● **MATERIAL TO PROCESS**
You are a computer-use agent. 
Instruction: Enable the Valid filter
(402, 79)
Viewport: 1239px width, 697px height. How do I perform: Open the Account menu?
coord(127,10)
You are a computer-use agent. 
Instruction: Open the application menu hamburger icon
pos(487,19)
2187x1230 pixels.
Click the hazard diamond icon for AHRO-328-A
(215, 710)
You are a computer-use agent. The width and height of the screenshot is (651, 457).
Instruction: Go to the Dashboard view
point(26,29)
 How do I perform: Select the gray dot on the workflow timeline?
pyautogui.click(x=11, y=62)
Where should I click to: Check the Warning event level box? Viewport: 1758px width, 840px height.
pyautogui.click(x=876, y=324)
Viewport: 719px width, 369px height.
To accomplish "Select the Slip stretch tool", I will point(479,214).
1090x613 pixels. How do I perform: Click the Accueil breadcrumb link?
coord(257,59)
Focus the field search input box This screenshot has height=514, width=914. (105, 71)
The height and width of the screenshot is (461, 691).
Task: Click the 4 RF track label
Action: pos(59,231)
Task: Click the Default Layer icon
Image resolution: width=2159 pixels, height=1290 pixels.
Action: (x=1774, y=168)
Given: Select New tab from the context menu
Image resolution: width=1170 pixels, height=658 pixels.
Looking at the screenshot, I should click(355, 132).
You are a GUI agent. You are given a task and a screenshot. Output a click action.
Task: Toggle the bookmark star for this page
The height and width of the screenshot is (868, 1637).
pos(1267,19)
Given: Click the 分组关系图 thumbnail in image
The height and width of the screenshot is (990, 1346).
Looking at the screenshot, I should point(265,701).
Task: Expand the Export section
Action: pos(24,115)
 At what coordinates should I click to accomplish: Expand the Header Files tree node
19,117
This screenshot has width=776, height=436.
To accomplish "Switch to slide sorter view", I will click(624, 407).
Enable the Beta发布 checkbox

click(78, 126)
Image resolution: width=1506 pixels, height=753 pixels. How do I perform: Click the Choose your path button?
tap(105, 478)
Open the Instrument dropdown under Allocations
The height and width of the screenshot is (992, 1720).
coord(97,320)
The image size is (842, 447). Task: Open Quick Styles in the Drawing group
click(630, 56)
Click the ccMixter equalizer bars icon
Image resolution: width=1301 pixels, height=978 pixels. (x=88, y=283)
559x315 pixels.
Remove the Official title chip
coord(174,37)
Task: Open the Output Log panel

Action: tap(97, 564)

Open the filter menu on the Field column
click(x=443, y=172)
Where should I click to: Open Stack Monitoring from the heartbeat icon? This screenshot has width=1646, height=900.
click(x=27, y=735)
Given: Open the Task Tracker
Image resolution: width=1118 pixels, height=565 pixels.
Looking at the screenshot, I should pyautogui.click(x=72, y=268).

● **EXERCISE AIM**
Tally the lines of the entries above that hold the word "agent"; the number is the whole answer.

● **EXPECTED ANSWER**
4